Quelle:
All dies erzeugte beim Dow Jones eine Blase - mit mindestens jenen 1000 Punkten Überbewertung, die sich schon mit dem (sehr aktienfreundlichen) Fed-Modell errechnen.
2. DER S&P-500
Der S&P-500 ist nach dem Fed-Modell noch unterbewertet. Er hat ein KGV von 18,55, so dass er nach Fed-Modell noch 16,4 % zulegen könnte (21,6/18,55).
Das Fed-Modell ist aber - wie gesagt - ein Blasen-Modell. Angemessener ist, das durchschnittliche historische KGV zugrunde zu legen. Im Schnitt der letzten 100 Jahre lag das KGV des S&P-500 bei 14. Da der SP-500 zurzeit ein KGV von 18,55 hat, ergibt sich eine Überbewertung um 18,55/14 = 32 Prozent.
Demnach liegt der faire Wert für den SP-500 nicht bei den jetzigen 1385, sondern bei 1045.

Bereitgestelltes Material:
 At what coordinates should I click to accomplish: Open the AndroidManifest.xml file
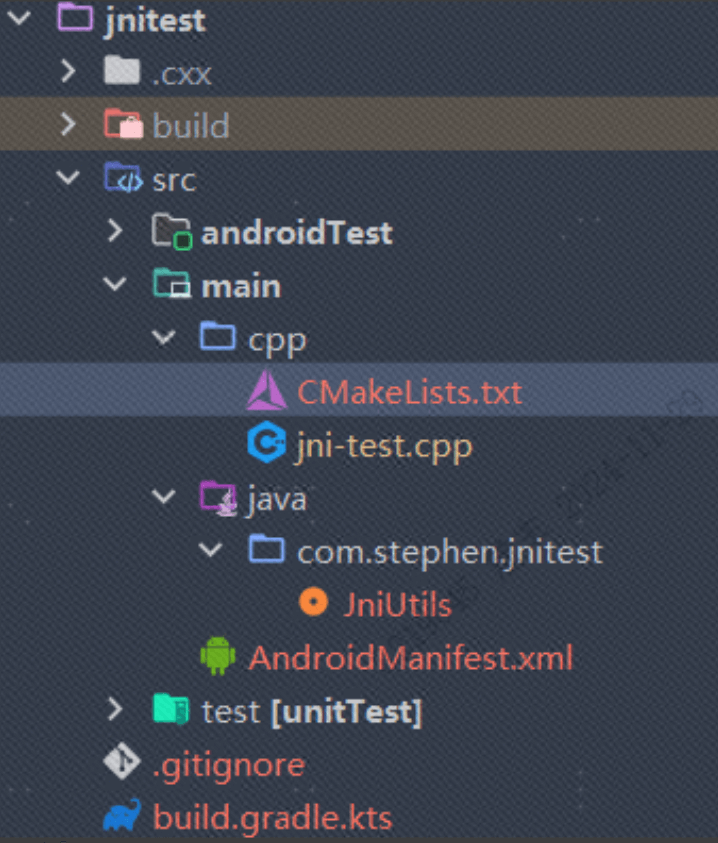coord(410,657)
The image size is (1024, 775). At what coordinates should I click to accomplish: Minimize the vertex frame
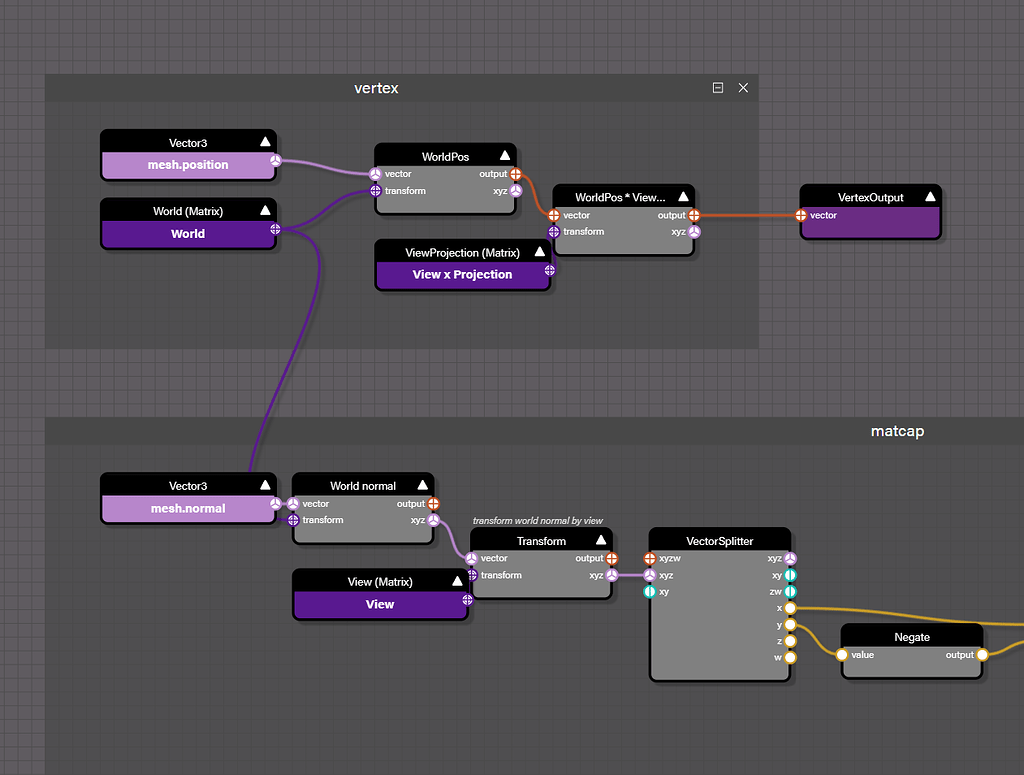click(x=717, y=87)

Ziel A: Übernimm einen Abschnitt aus der Quelle wortgetreu. Setze bei den Worten „Das Fed-Modell ist“ ein und ende nach „18,55/14 = 32 Prozent.“.
Ziel B: Wie hoch war laut der Quelle das KGV des S&P-500 im Schnitt der letzten 100 Jahre?

Antwort zur Übung A:
Das Fed-Modell ist aber - wie gesagt - ein Blasen-Modell. Angemessener ist, das durchschnittliche historische KGV zugrunde zu legen. Im Schnitt der letzten 100 Jahre lag das KGV des S&P-500 bei 14. Da der SP-500 zurzeit ein KGV von 18,55 hat, ergibt sich eine Überbewertung um 18,55/14 = 32 Prozent.

Antwort zur Übung B: Es lag bei 14.